Я поступил в университет, Венечка тоже — при помощи мамы. И вроде бы все было хорошо. Венечке вдруг понравилось учиться. Забыв, как мне казалось, о Таньке, он нашел себя в биологии (он рассказывал, как ему нравится учиться и впервые хоть в чем-то не зависеть от мамы — у Венечки была хоть и небольшая, но стипендия) и, наверняка, как-нибудь проявил бы себя в медицине. Я, между собственной учебой, свиданиями и гулянками, успевал и искренне радоваться за него и его успехи.
Однако идиллия продолжалась недолго и полностью разрушилась одним майским вечером, когда в Венечкину дверь постучали, робко, тонко и слабо, как умеют это делать только изящные женские ручки. Венечка, ничего не подозревая, открыл дверь… и пропал. Пропал для всей жизни, своего прошлого, настоящего и будущего. В дверях стояла заплаканная Таня — та самая Таня, которую он так свято любил в школе. И совершенно не та Танька, которая, зная о Венечкиной безнадежной любви, смеялась и издевалась, иногда доходя до такой исступленной злости, что даже Венечка не выдерживал и молча уходил. Потому что эта хрупкая бледная заплаканная Танечка не может быть злой. А если и может — то разве это важно, когда та самая любимая Танечка своей хрупкой ручкой постучалась к Венечке, и в ее взгляде только одно — просьба о помощи?
И Венечка забыл. Забыл, что я твердил ему в школе, когда он, безумный, выбегал из класса, а я догонял и на бегу успокаивал. Забыл про свою любимую биологию. Забыл о гордости всей своей жизни — повышенной стипендии и похвале от одного "великого", как он говорил, преподавателя-биолога. Забыл обо всем, взглянув только раз в заплаканные глаза своей великой любви, по какому-то недоразумению или божественной несправедливости, воплотившейся в Танечке. Он без малейших сомнений и слов покорно пропустил Танечку в дом.

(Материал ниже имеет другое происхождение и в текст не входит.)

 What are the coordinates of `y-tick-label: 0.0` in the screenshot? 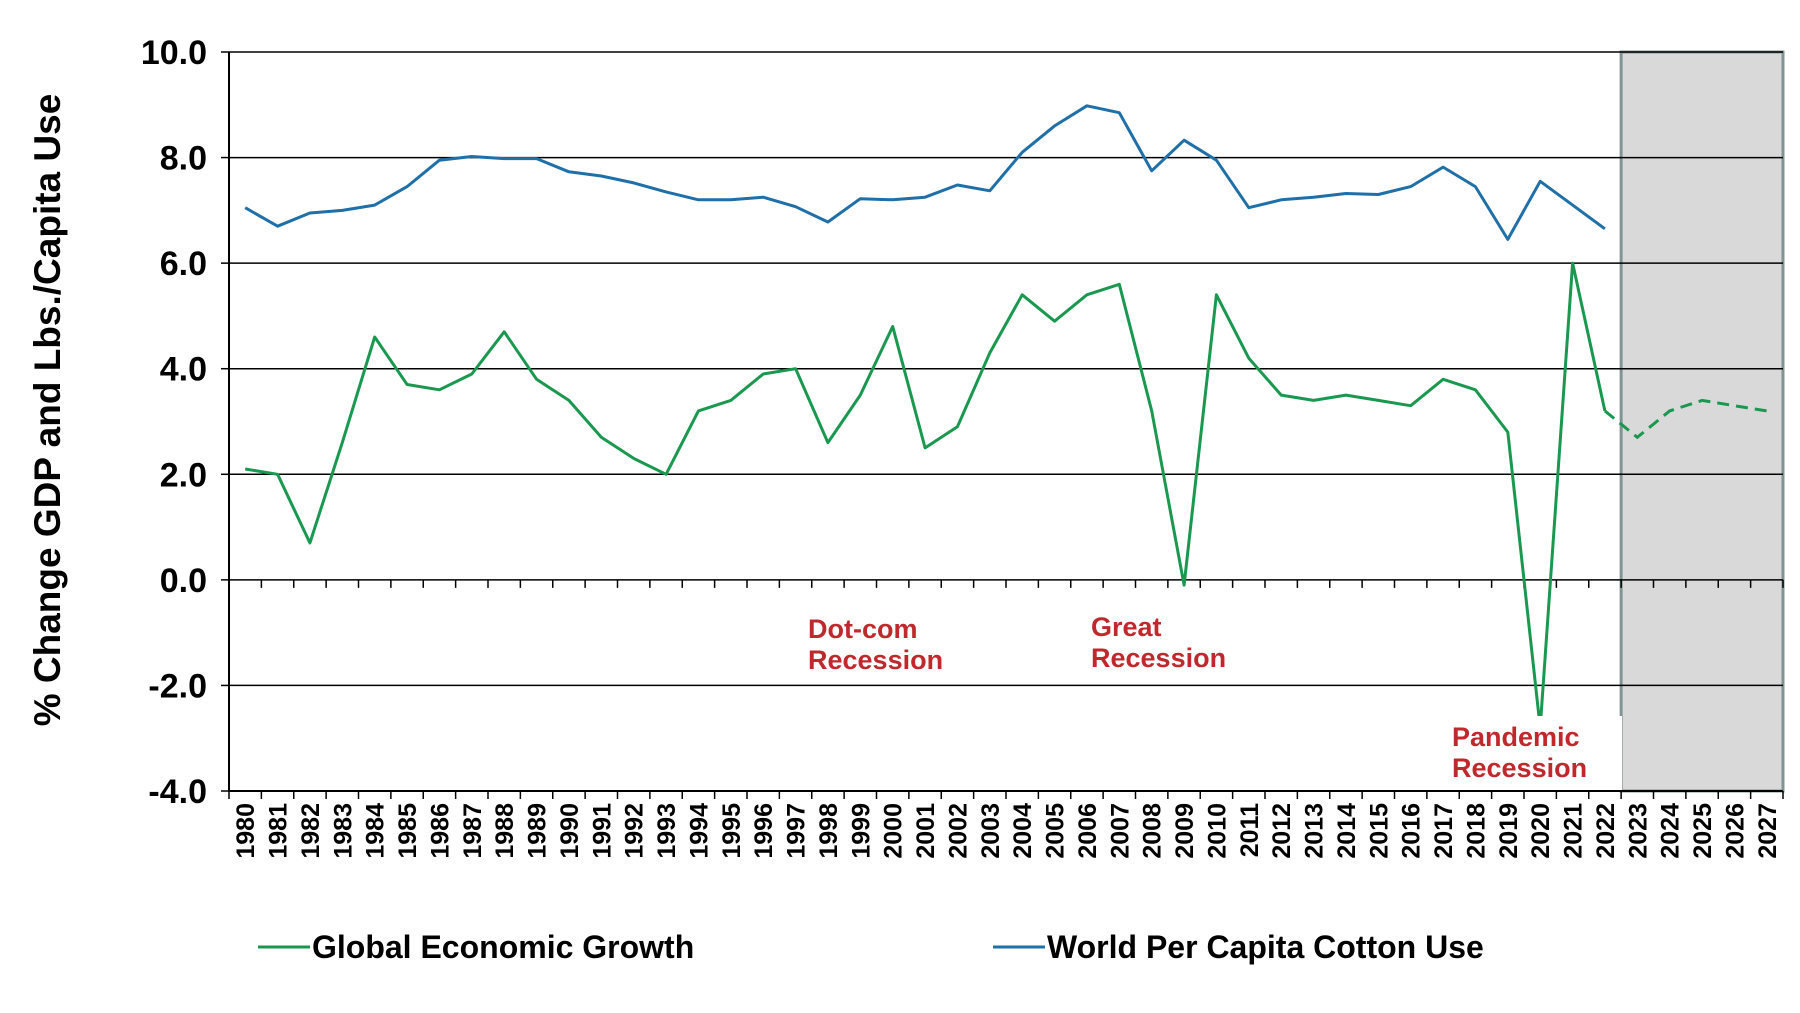 It's located at (184, 581).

Обо всем этом я узнал через месяц после происшествия. Венечка забежал ко мне и, задыхаясь от радости и переполнявших его чувств, поминутно вздрагивая и пуская слезы счастья, сообщил мне радостную новость: Танечка, та самая Танечка из нашего класса, любовь всей его жизни. согласилась выйти за Венечку замуж!
Сказать, что я удивился, — значит малодушно промолчать о моих мыслях, пронесшихся в голове после этого заявления. Венечка, сияющий, как начищенный чайник, с безумно счастливой улыбкой ждал моих поздравлений, а я все никак не мог уложить новость в голове. Казалось, на всем белом свете нет людей, более неподходящих друг другу, чем Венечка и Танька. Увидев мое изумление, Венечка только расхохотался и предложил мне быть шафером. Венечке повезло, а я на некоторое время лишился дара речи и только автоматически кивнул.
Немного оправившись от изумления, я, старательно подбирая слова, спросил об обстоятельствах их встречи. Оказалось, что Танечка сразу после школы уехала в столицу к своему молодому человеку. Но тот ("Мерзкий слюнтяй и бабник!" — громко сказал Венечка) бросил ее и оставил одну в чужом городе. Еле собрав денег на поезд, Танечка, горько рыдая и жалуясь всем попутчикам на мужскую безответственность и подлость, приехала обратно в родной город. И, проходя мимо родной церкви, вдруг вспомнила о родном и таком смешном и милом Венечке. "Именно там, у церкви, где ее когда-то крестили, она приняла решение связать свою судьбу со мной," — гордо закончил Венечка. Как это мило: около церкви нашла свою судьбу.
"Да, — подумал я тогда, — она и вправду придумала красивую легенду". Впрочем, когда дело пахло жареным, Танечка и в школе умудрялась придумывать истории, которые трогали сердца всех преподавателей и даже директора. Вот только зачем ей Венечка? Она же легко может найти и двести штук таких, как Венечка, и крутить ими, как захочет. По крайней мере, в школе любовные неудачи ни разу не толкали ее в объятия к Венечке. Если только…
Мне вдруг стало тошно.
— Вень, а Танька, случайно, не беременна? — тихо спросил я.
Венечка отвел глаза и покраснел.
— Веня! — проорал я, уже не желая знать ответа. — Таня беременна?